May 29th 2018 – Proverbs 10:14-17

14 The wise lay up knowledge,
    but the mouth of a fool brings ruin near.
15 A rich man's wealth is his strong city;
    the poverty of the poor is their ruin.
16 The wage of the righteous leads to life,
    the gain of the wicked to sin.
17 Whoever heeds instruction is on the path to life,
    but he who rejects reproof leads others astray.

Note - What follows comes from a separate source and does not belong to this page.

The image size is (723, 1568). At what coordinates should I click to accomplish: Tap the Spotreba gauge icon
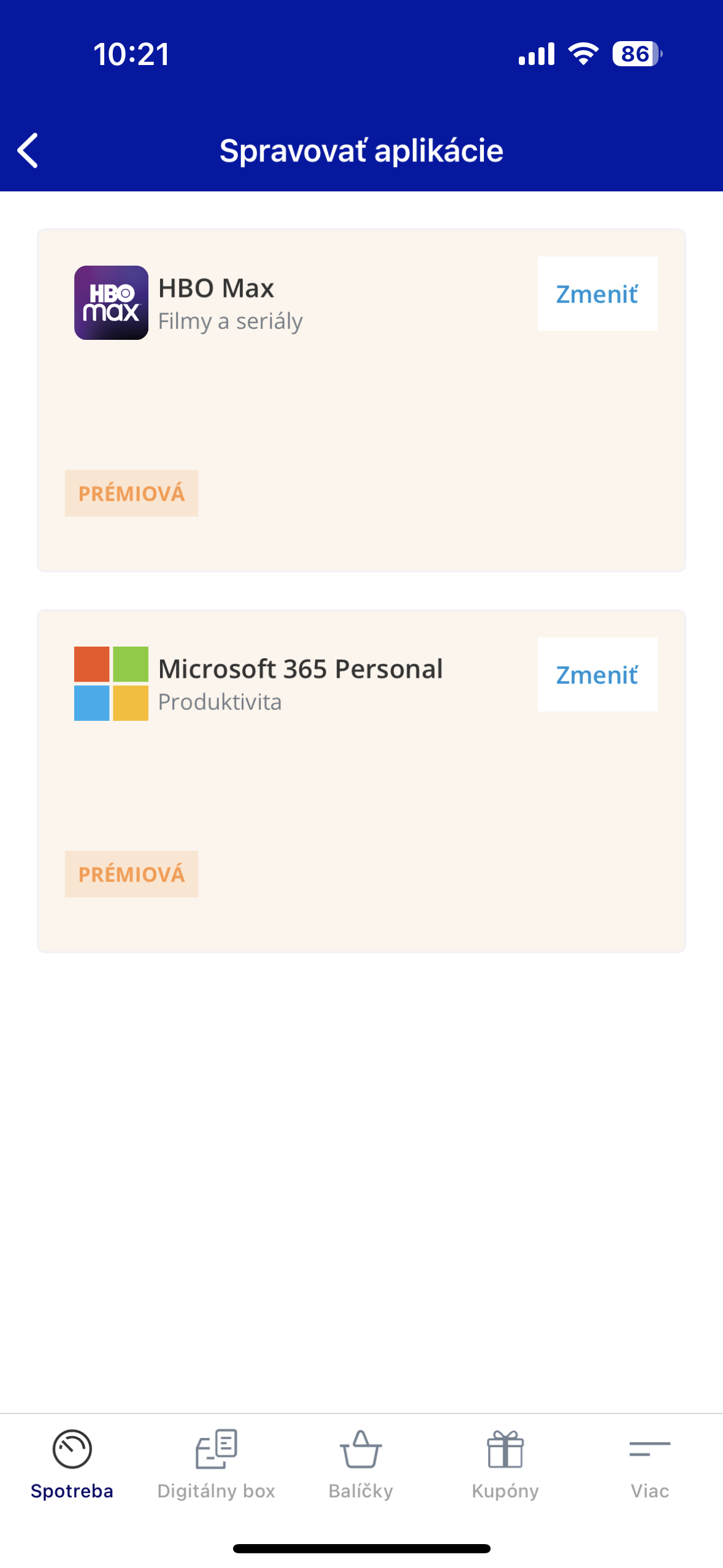point(72,1449)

'Lay up' in 14 means, according to Kidner 'keep in store for the right occasion', and the reference is to discretion. The RSV renders 14b more clearly: 'the babbling of a fool brings ruin near'. We could link this with what was said in yesterday's Note. In relation to gossiping - what harm it can do, and what dangerous situations it can create. But it has a more general reference also: we have all known occasions in company when something ill-advised and indiscreet has been blurted out which has caused endless embarrassment and even hurt. A discreet person would have had more sense than say such a thing. We must not read more into 15 than is intended: all that is being emphasised is that realism, not romanticism, must be the criterion in matters of money. Nor must we read too much into the contrast between rich and poor, as if being rich were equated with righteousness and being poor with sin. There is no thought in 15 and 16 of the problems of grinding poverty, the poverty that is not a man's fault. Rather, what underlies the teaching here is the general contrast that these chapters deal with between prudence and improvidence. The idea is that the man who is prudent is a man who is likely to get on in life, and the man who is improvident won't. It is all a question of what and how much a man is prepared to discipline in his life. A man uses his possessions according to his character: if he is a disciplined character, his labour will be put to good use, and there will be fruit from it; if he is not, his money will go down the drain in smoking, drinking and gambling. The money that some men and their wives have spent on smoking cigarettes for the past twenty five years would have been enough to have bought them a very substantial house and property. This is the kind of idea these verses have in mind.